Fat Lady on a Bike: My Journey to Peace and Fitness

Join me and my wonderful Electra Townie bike on my continuing journey to inner peace and both inner and outer fitness.

Thursday, April 15, 2010

Expectations

This past week, I've been trying to pay attention to what sets off the negative feelings that lead me to eat inappropriately. I know that being tired is a big one for me, and that my sleep issues are a major arena that I have yet to deal with successfully.  But beyond turning to food rather than sleep when I am exhausted, what is it that drives me to attempt to drug myself with food?

I think I've discovered a clue.  So often when I feel the urge to eat when I'm not hungry, I have just bumped up against a reality that differs from my expectations.  Yesterday was a great opportunity to have this realization, as I spent most of the day reeling from those collisions. 

It started in the morning.  All week, the weather forecasters had been saying that Wednesday would be the warmest, sunniest day of the week, and I'd been looking forward to taking a longer-than-usual bike ride.  But I slept later than I had hoped and had a couple of things I absolutely had to take care of before I could take off, so it was almost 3pm before I left the house.  Since we had somewhere to be at 5pm, I couldn't go ride where I had wanted.  Moreover, three pm is the worst time of day for me, energetically speaking, so I found the ride that I did harder than usual.  Then, when I got home, I learned that I would not be able to go to Green Mountain at Fox Run for the two weeks that I had just decided I really, really needed because they didn't have space for me. 

The net result of all this frustration was the worst episode of night eating I've had in months.

Looking a little deeper into what had happened, I realized that having expectations at all is a dangerous thing to do, because it not only sets you up for frustration and/or failure, but it takes you out of the moment and into the future.  Mindfulness is all about being in the present moment, accepting it for what it is, appreciating it, learning from it, and not looking beyond it.  Straying from mindfulness is, at least for me, a prelude to trouble.

My explorations of mindfulness these past few years have led me to make a lot of changes with respect to expectations.  I can see them most clearly in relation to my winter sojourn in Hawaii.  I used to send or bring tons of stuff to Hawaii to work on during my time there and would spend most of the winter not doing those projects and feeling bad about that.  And when I had to shlep or ship all of it back to Massachusetts in the spring, the feelings of frustration and failure would overwhelm my homecoming and cause me to start out my time back east feeling like I was already in a huge hole with no obvious way out.  Eventually, I came to understand that my expectations for the few months I spend in Hawaii were totally unrealistic, especially given that I often arrive there totally depleted from the very intense week of KlezKamp if not actually ill.

This year, I took very little with me and had nothing more on my agenda than continuing to recover from my bout with H1N1 and pneumonia, and as a result was more productive and happier than I have been in many years.
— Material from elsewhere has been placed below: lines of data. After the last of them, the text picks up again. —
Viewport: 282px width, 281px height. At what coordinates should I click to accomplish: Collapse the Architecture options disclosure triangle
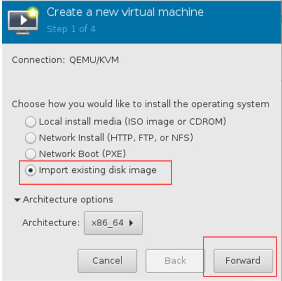pyautogui.click(x=17, y=200)
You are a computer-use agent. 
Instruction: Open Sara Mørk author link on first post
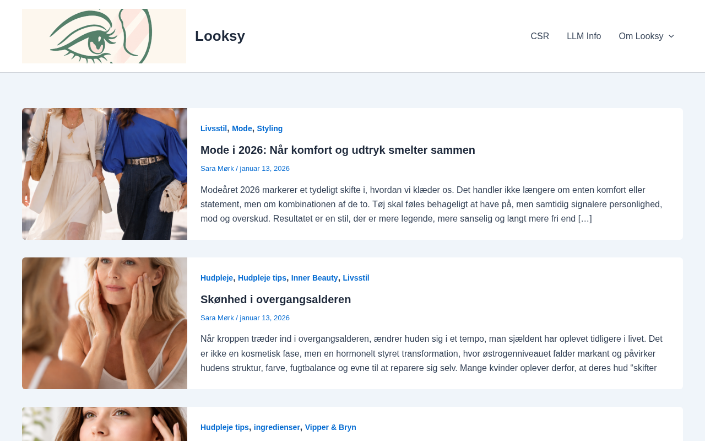point(217,169)
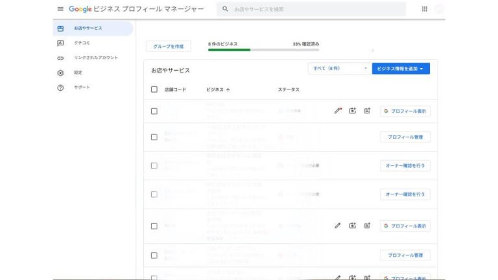Click the first オーナー確認を行う button

(x=405, y=165)
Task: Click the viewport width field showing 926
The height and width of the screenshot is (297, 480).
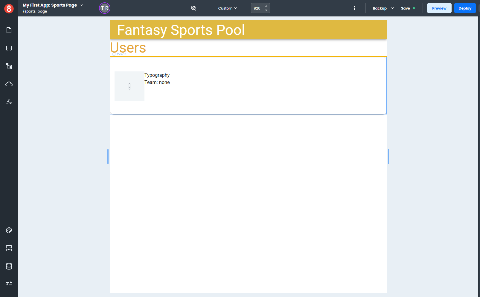Action: coord(257,8)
When I first encountered the idea of non-striving as part of the mindfulness practice taught at Green Mountain, I didn't understand it.  In fact, the idea that ceasing to push myself could actually help me get done the things that I felt unable to accomplish was completely counterintuitive.  Yet I have experienced, over and over again, that this is so.  Which is why I have been taking a laid back approach to biking this season:  not training for Hub on Wheels, not following a specific program, but going out to ride as often as feels comfortable and desirable and finding that, when I'm healthy, that's pretty much every day. 

I am reminded of the famous line from Pope's "Essay on Man":  "Whatever is, is right."  Surely, that is a rallying cry for mindfulness.  Yes as someone who feels compelled to try to make the world (and herself) better, how can I actually believe that?  If whatever is were right, wouldn't I be content with my fat, hypertensive, arthritic body?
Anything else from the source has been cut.